Natural Hair on YouTube – How Social Expectations are Changing for African American Women

As the spring semester draws to a close, several UMSL M.A. students are wrapping up their Master’s Theses. Students can choose to complete a thesis as their final, capstone experience within the graduate program. Doing so is a rewarding, but challenging, undertaking.  Students have to choose a research topic, investigate what has been done on it before, design a new research study that has the potential to expand upon what is known about the topic, carry out the research, write it up, and then defend their work in front of a committee of three faculty members. 
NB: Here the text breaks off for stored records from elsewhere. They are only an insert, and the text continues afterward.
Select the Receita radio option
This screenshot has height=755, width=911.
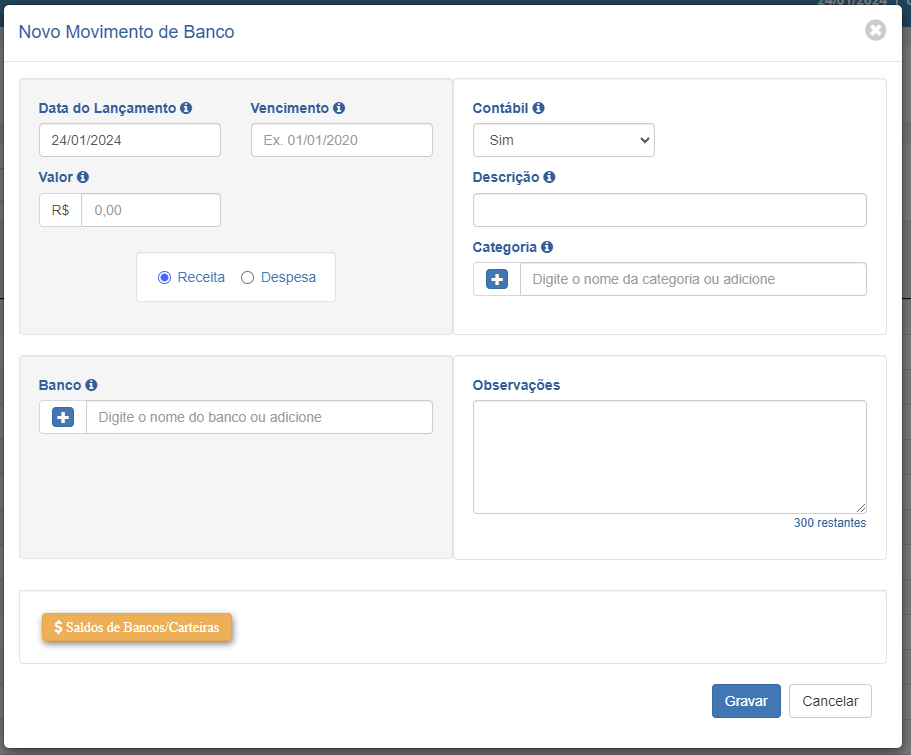coord(164,277)
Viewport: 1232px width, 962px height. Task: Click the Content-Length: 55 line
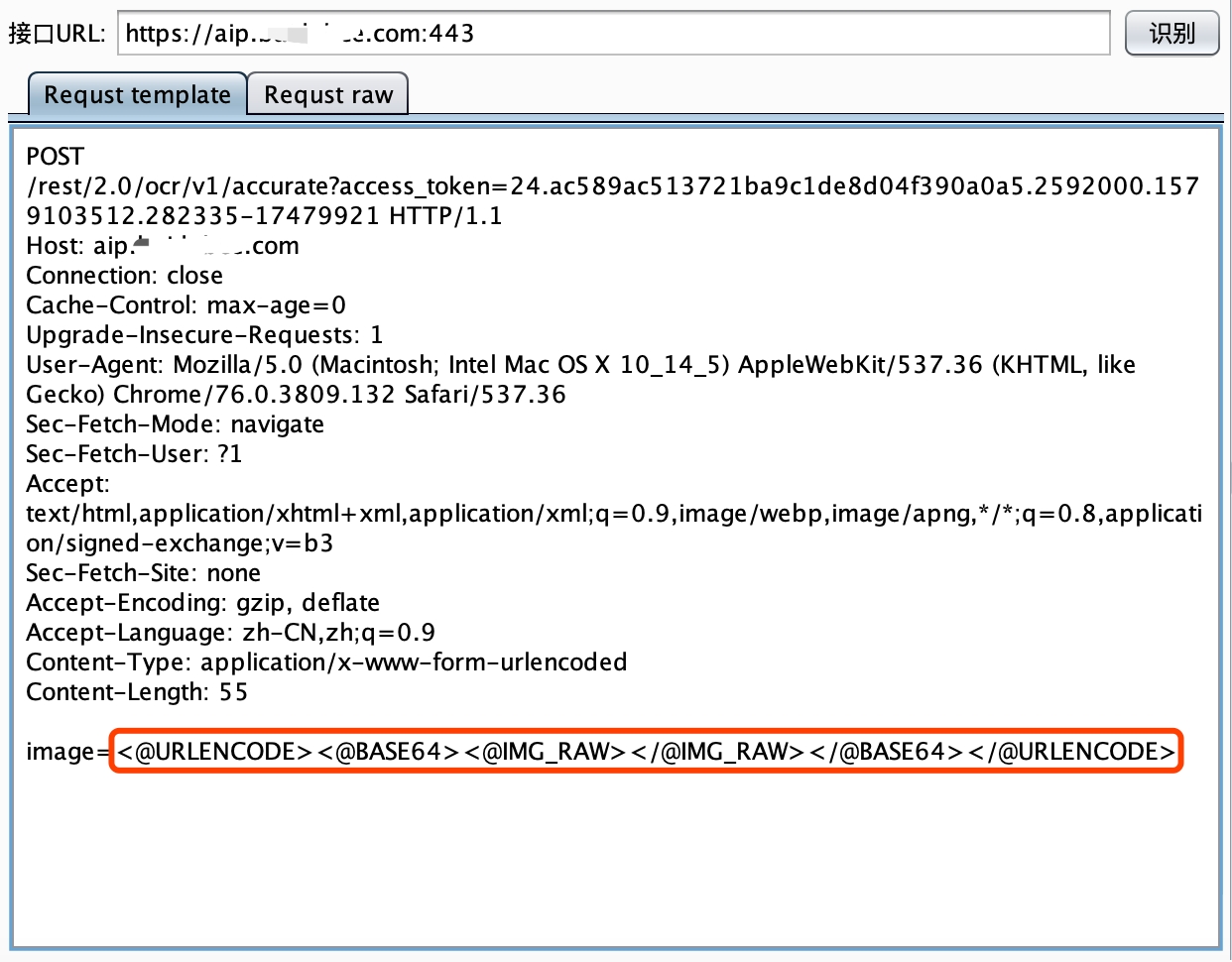137,692
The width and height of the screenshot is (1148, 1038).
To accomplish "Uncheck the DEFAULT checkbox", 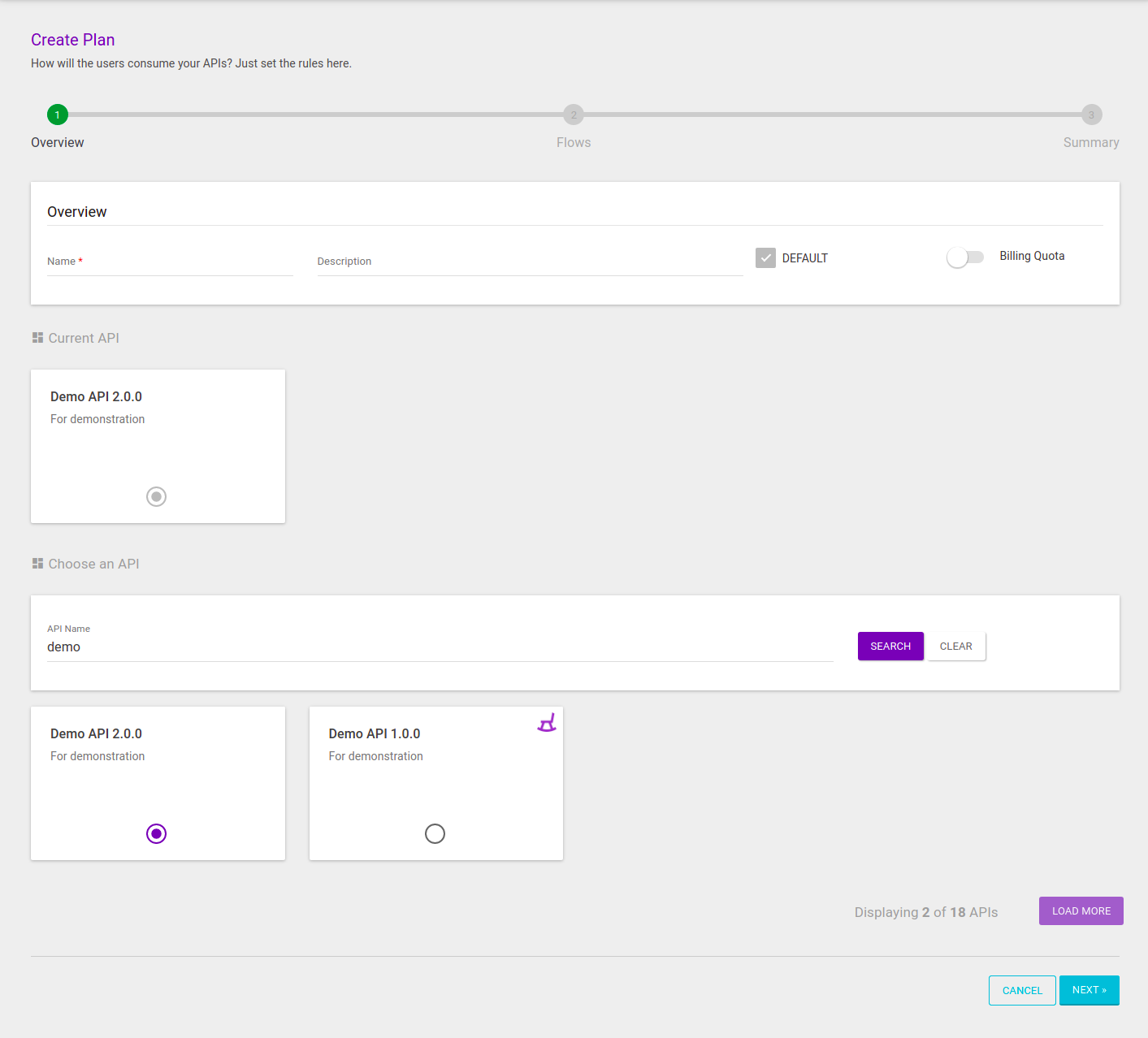I will click(x=765, y=258).
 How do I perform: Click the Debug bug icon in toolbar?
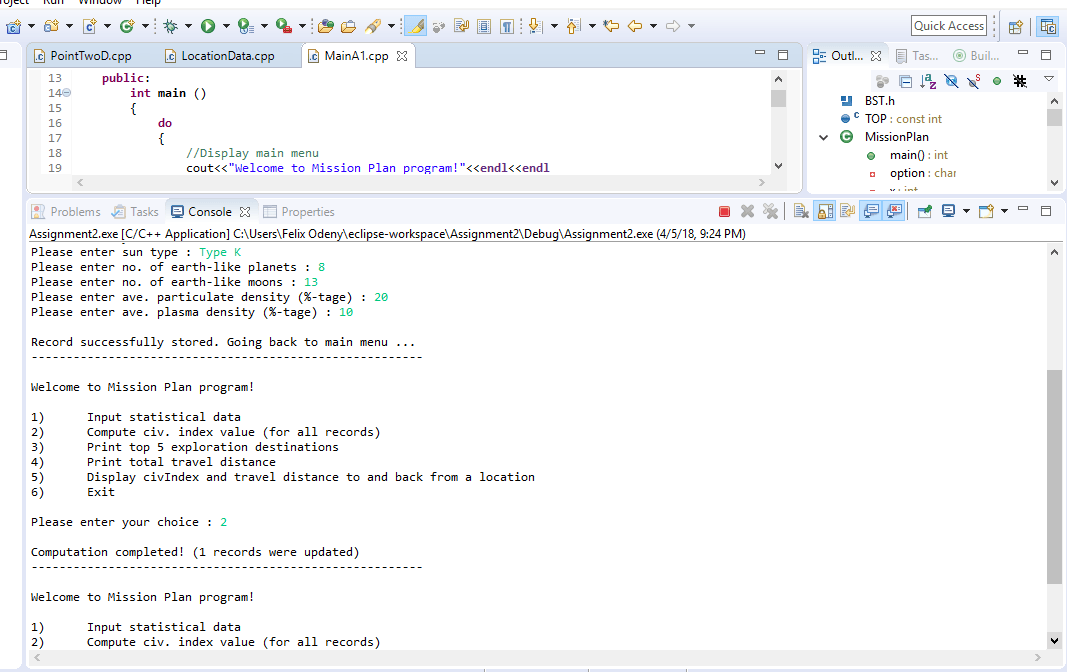tap(170, 26)
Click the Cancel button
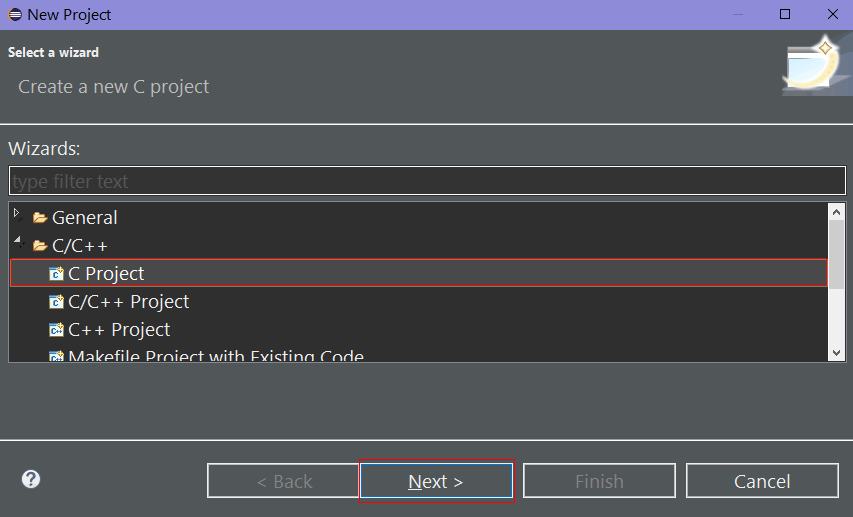 (762, 481)
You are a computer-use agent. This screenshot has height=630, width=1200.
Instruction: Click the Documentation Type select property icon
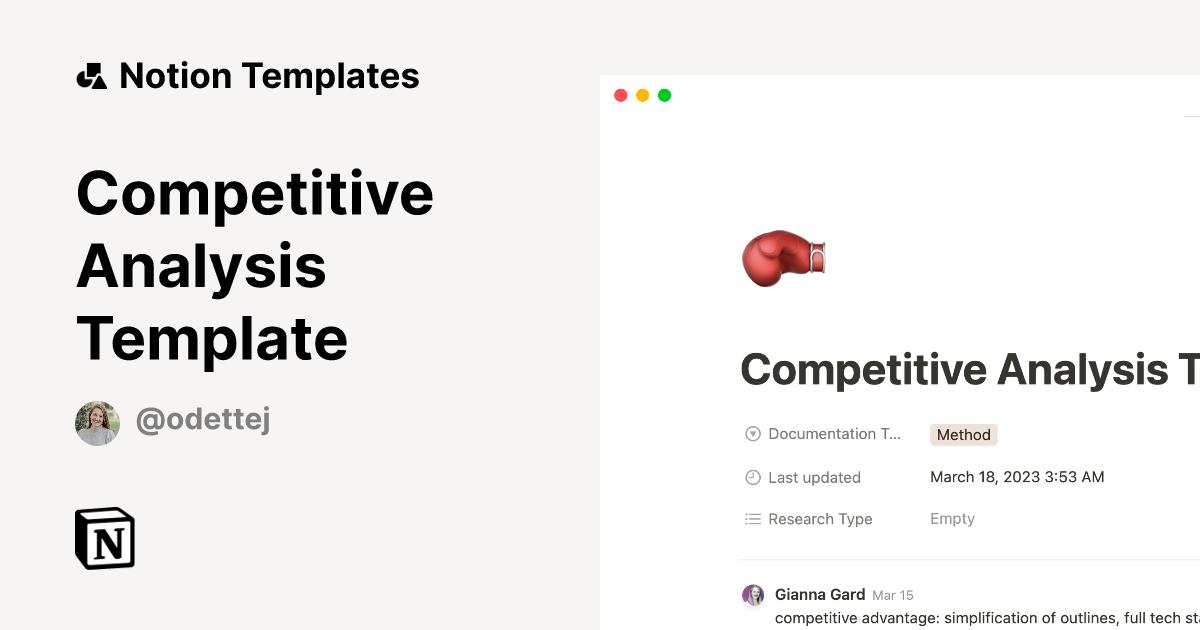[x=752, y=433]
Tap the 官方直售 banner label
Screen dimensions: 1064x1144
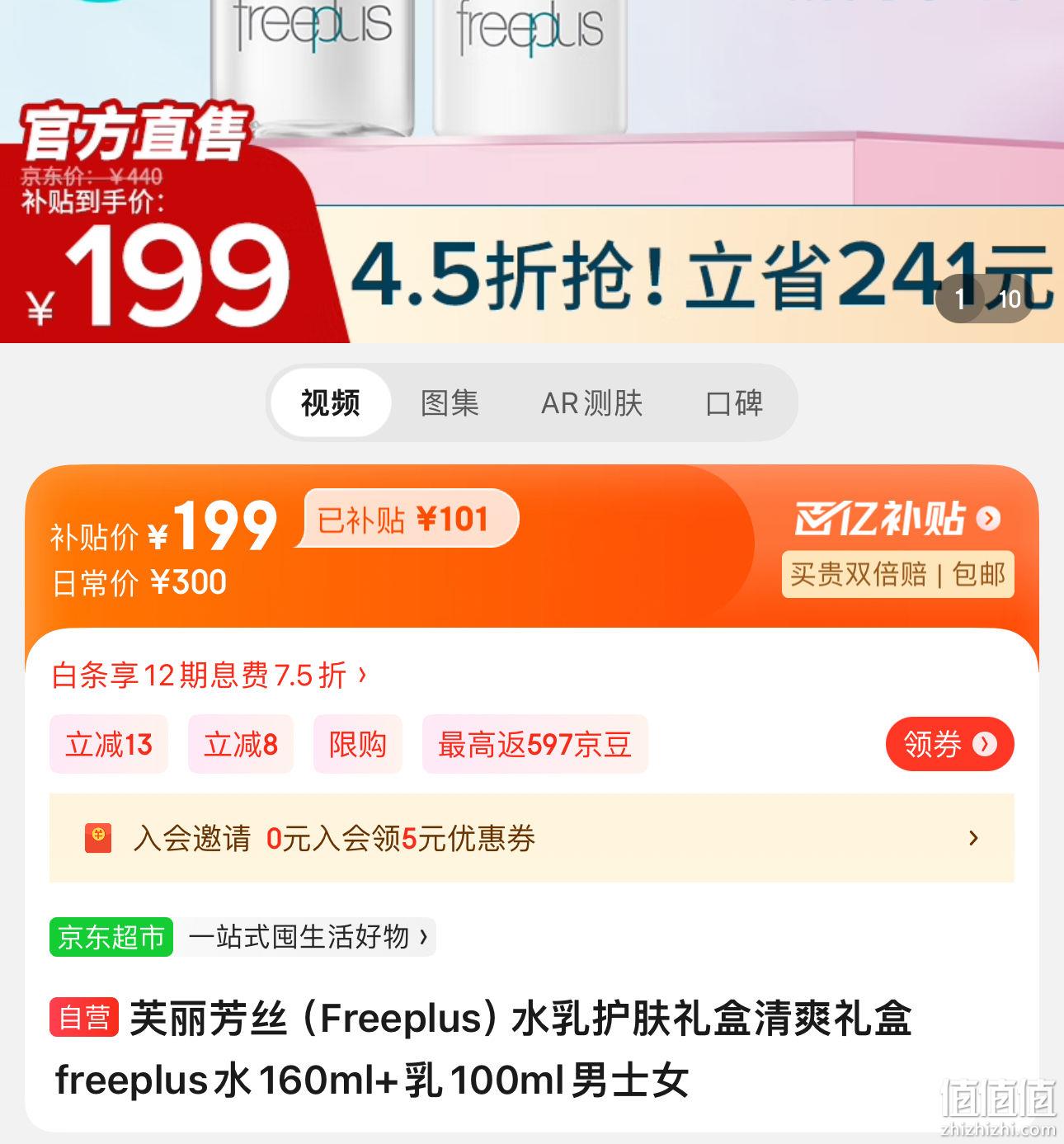[135, 132]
We invited some of this year’s graduates to provide a little bit of information about what their projects were about.  The first student is Toni Rowell, whose work was titled “Natural Hair: A Content Analysis of Black Hair Style and Texture on YouTube Videos.”  Here’s what she had to say:

My name is Toni Rowell and I obtained my undergraduate degree in the field of Communications at UMSL in the winter of 2008.  In 2010, I decided to come back to UMSL and get my master’s degree in Communication.  This past semester I wrote a thesis on hair and Black women.  Within a society, the dominant ideology about aesthetics is instilled in individuals at a very early age. Hegemonic standards concerning the subject of hair style and texture has been an ongoing debate in the Black community for decades. A content analysis of videos on the video-sharing website YouTube was conducted to examine perceptions on African American women’s hair style, the relationship between the perceptions on hair style and gender, and the function of African American women’s’ hair styles as a status symbol. The sample consisted of 150 YouTube videos generated by using the keywords, “hair and Black women.”  The results that the research yielded suggest that individuals have started to reject hegemonically defined standards concerning the issue of hair and redefine it based on personal preference.  Though writing a thesis and conducting research is extremely time consuming and challenging, I am glad I chose this graduation route.  I learned to perfect my skills in critical thinking, research methods and most of all I got insight on a subject that interests me.